It’s much harder to vote for $4.4 billion in cuts when you — and your opponents — see how those cuts would actually hit your district and you know they have no chance of passing the Senate or being signed into law by the president.
Talking Points Memo‘s Brian Beulter called the collapse of the bill as the House breaks for its August recess “the GOP’s long-predicted comeuppance.”
“It might look like a minor hiccup, or a symbolic error,” he wrote. “But it spells doom for the party’s near-term budget strategy and underscores just how bogus the party’s broader agenda really is and has been for the last four years.”
Speaker John Boehner (R-OH) in a press conference on Thursday asserted that the votes were there to pass the bill, even though the bill’s manager, Tom Latham (R-IA), said, “I’m not sure that the votes were all there,” on Wednesday.
Boehner assured reporters that his caucus’ strategy was not falling apart, but he did call for a short-term continuing resolution to prevent a government shutdown.

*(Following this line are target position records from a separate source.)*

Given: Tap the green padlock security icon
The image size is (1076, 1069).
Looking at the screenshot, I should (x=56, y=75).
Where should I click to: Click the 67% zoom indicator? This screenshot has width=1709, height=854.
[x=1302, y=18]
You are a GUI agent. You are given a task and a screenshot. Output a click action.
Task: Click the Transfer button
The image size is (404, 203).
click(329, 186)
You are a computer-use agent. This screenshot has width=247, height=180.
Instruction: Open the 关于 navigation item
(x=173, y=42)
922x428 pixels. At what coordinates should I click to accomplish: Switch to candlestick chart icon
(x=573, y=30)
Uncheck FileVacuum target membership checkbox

“It’s clear that we’re not going to have the appropriations bills finished by September 30,” Boehner said Thursday morning. “I believe a continuing resolution for some short period of time would probably be in the nation’s interest. But having said that, the idea of operating for an entire year under a CR is not a good way to do business. And I’ve been working with [appropriations chairman Hal Rogers] to try to find a way to actually do all of these appropriations bills. I think it’s important for Congress to do its work.”
It’s so important that Boehner has the House scheduled to be session for nine whole days in September.